Erst die politische Wende brachte ihr die Befreiung vom ungeliebten Sport. Kurz zuvor wurde die 12jährige noch Meisterin ihrer Altersklasse im Wasserspringen. Den Geruch chlorierten Wassers hat sie inzwischen erfolgreich hinter sich gelassen. Der Absprung in eigene Gewässer ist ihr geglückt. „Einzelkämpfer“ ist der Abschlußfilm ihres Regiestudiums an der Deutschen Film- und Fernsehakademie in Berlin.

Sie gesteht, ihre Protagonisten damals verehrt zu haben und heute noch immer zu verehren: „Die haben teilweise Wahnsinniges geleistet und kaum jemand kennt sie.“ Auf systematisches Doping kommt das Gespräch erst im letzten Drittel des Films. Seinen Inhalt darauf zu beschränken, wie es nach der Premiere auf der diesjährigen Berlinale geschah, ist gewiß Unfug und zeigt die mangelnde Bereitschaft, genau zuzuhören, hinzusehen.

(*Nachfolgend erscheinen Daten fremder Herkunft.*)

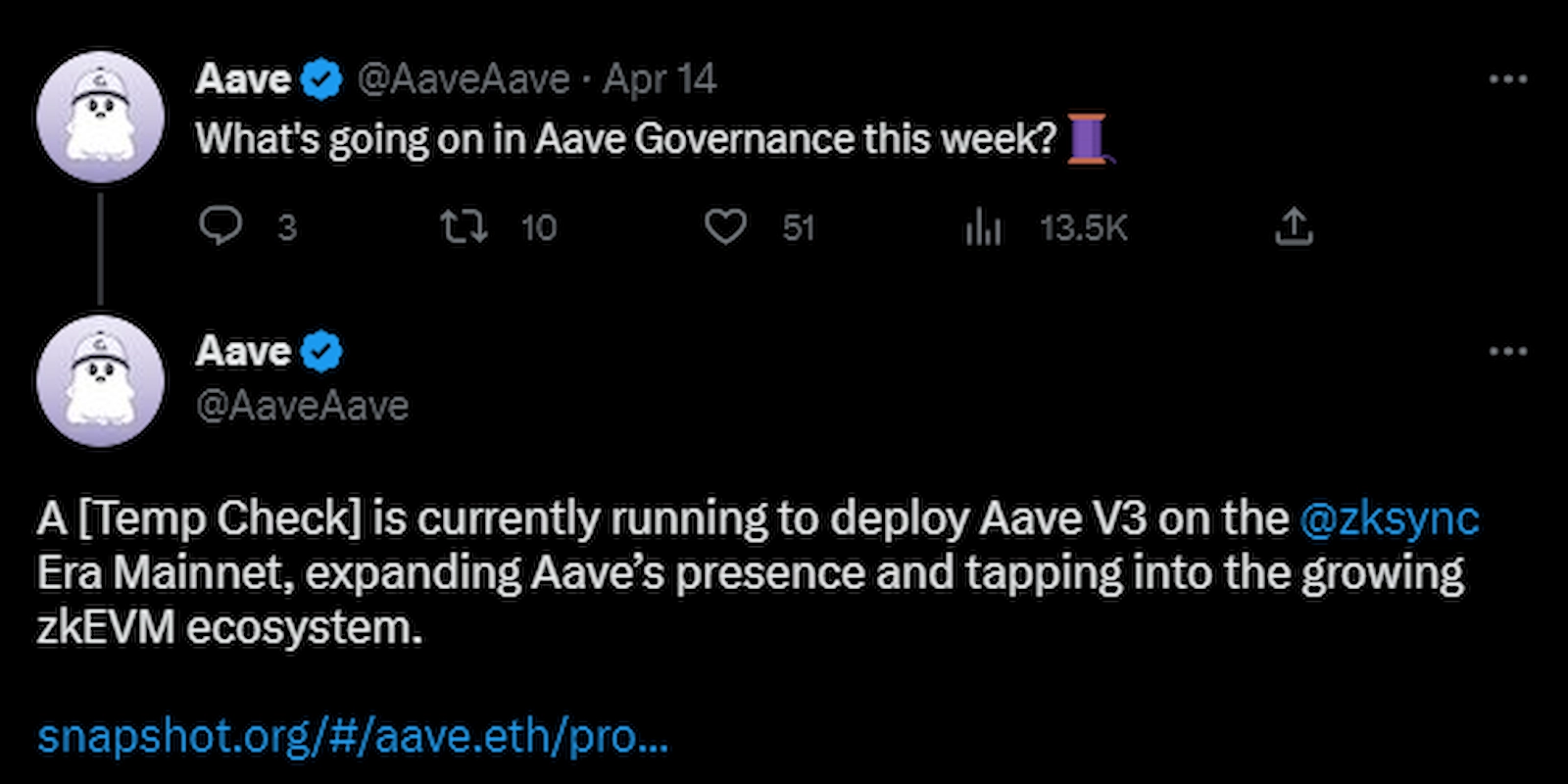Open Aave avatar on first tweet
This screenshot has width=1568, height=784.
click(100, 117)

Als Sensation wurde dabei die Äußerung des Kugelstoßers Udo Beyer gewertet, der nicht zum ersten Mal bekannte, derartige Maßnahmen selbst mitgetragen zu haben. „Jeder war ein Einzelkämpfer“, stellt die ehemalige Sprinterin Ines Geipel fest und gibt damit das Motiv für den Film vor.

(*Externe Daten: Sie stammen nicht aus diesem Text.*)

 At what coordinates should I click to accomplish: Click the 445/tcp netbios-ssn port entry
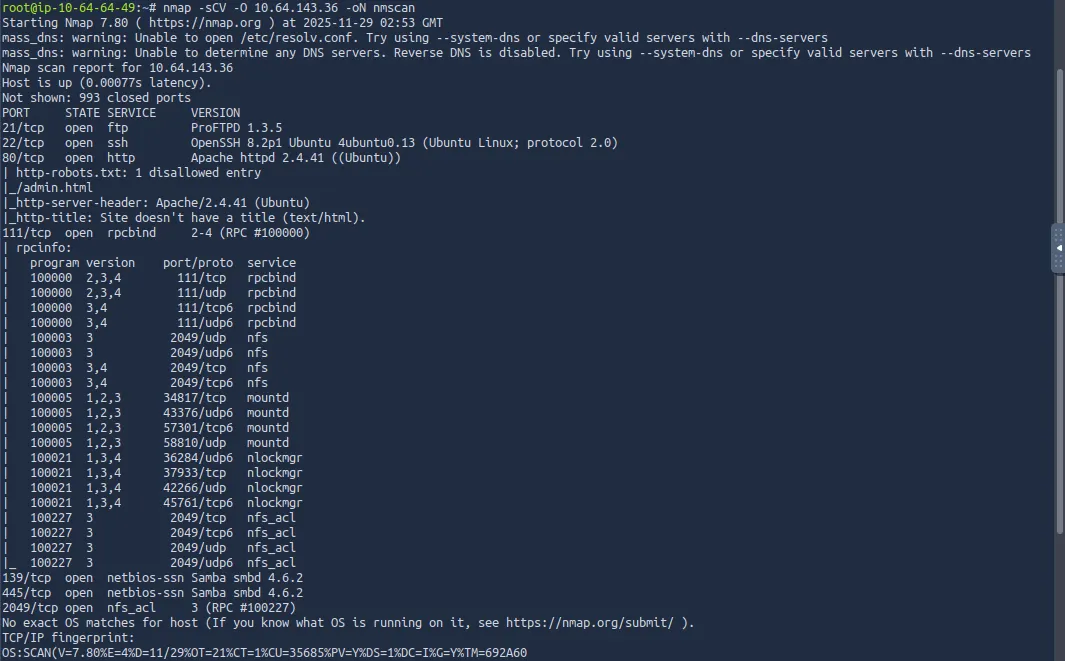point(22,593)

Etwas anders sieht es freilich bei den Kindern aus. Allerdings wäre da zunächst nach der Verantwortung der Eltern zu fragen, die ihren Nachwuchs freiwillig auslieferten. Kaudelka hält das Sportregime der DDR für „viel perfider und subtiler als dargestellt, und somit gehen die Probleme, die sich daraus ergeben, weit über die vielzitierte Dopingpraxis hinaus. Andererseits werden diese einseitige Rezeption und die Unterteilung der Sportler in Täter und Opfer den unglaublichen körperlichen und mentalen Leistungen einer Vielzahl von Menschen nicht gerecht. Für mich stand immer die Frage im Raum, warum es tatsächlich so viele gab, die sich dem Drill und dem Druck freiwillig ausgeliefert haben. Oder wurden sie auch gezwungen, so wie ich?“ Der Film läßt diese Frage unbeantwortet.

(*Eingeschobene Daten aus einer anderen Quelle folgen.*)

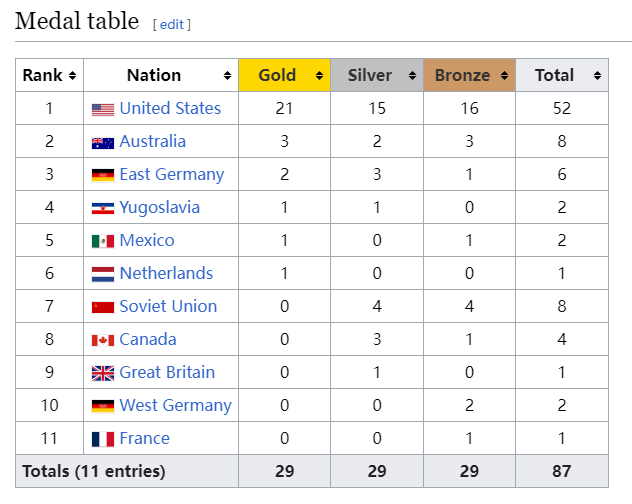Click the Mexico flag icon

103,241
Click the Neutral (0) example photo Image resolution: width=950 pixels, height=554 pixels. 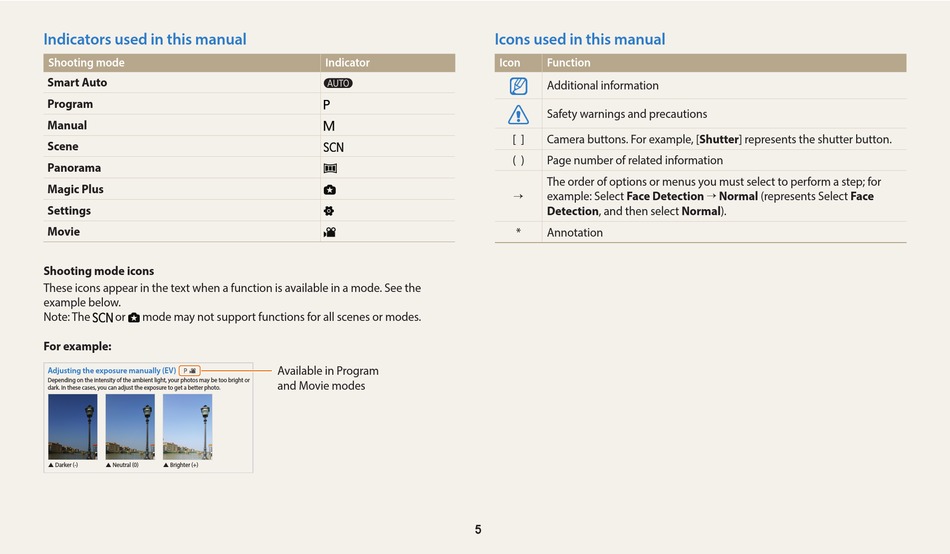(x=130, y=427)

Der Olympiasieger Udo Beyer bezeichnet den Leistungssport jener Jahre als Kapitalismus im Sozialismus. Der Riese an Körperkraft war der typische kleine Mann aus dem Volke. Sport war für die Familie Beyer eine Selbstverständlichkeit. Die Privilegien und Entwicklungsmöglichkeiten einer großen Laufbahn waren verlockend. Das begann mit dem ersten Besuch in der Sportschule, wo es Früchte in Fülle gab, die in den Läden selten zu haben waren: „Essen können, was man will.“ Zur jährlichen Geburtstagsfeier für Erich Honecker durfte der NVA-Sportoffizier wegen des ungünstigen Größenverhältnisses zum Staatschef nicht anwesend sein.

Heute betreibt er mit seiner Tochter in Potsdam ein Reisebüro. Er ist der extrovertierte Pragmatiker geblieben: „Träumen, träumen darf man, aber sollte man nicht im Leben.“ Hinter seinem breiten Rücken hängt eine Weltkarte an der Wand und ein Plakat ferner Inseln mit dem Spruch: „Mehr Zeit für Entspannung.“

Die Extreme der Wahrnehmung tun sich auf, wenn er äußert, seine Erfolge galten nicht nur dem Herrn Honecker, sondern 17 Millionen anderen Menschen, während die Wasserspringerin Brita Baldus empfand, die Hymne würde nur für sie allein gespielt. In jenem Augenblick habe sie nur an sich gedacht. Nahaufnahmen zeigen, wie ihr dabei auf dem Siegerpodest die Tränen in die Augen steigen. Als jüngste der vier konnte sie noch für das wiedervereinigte Deutschland antreten.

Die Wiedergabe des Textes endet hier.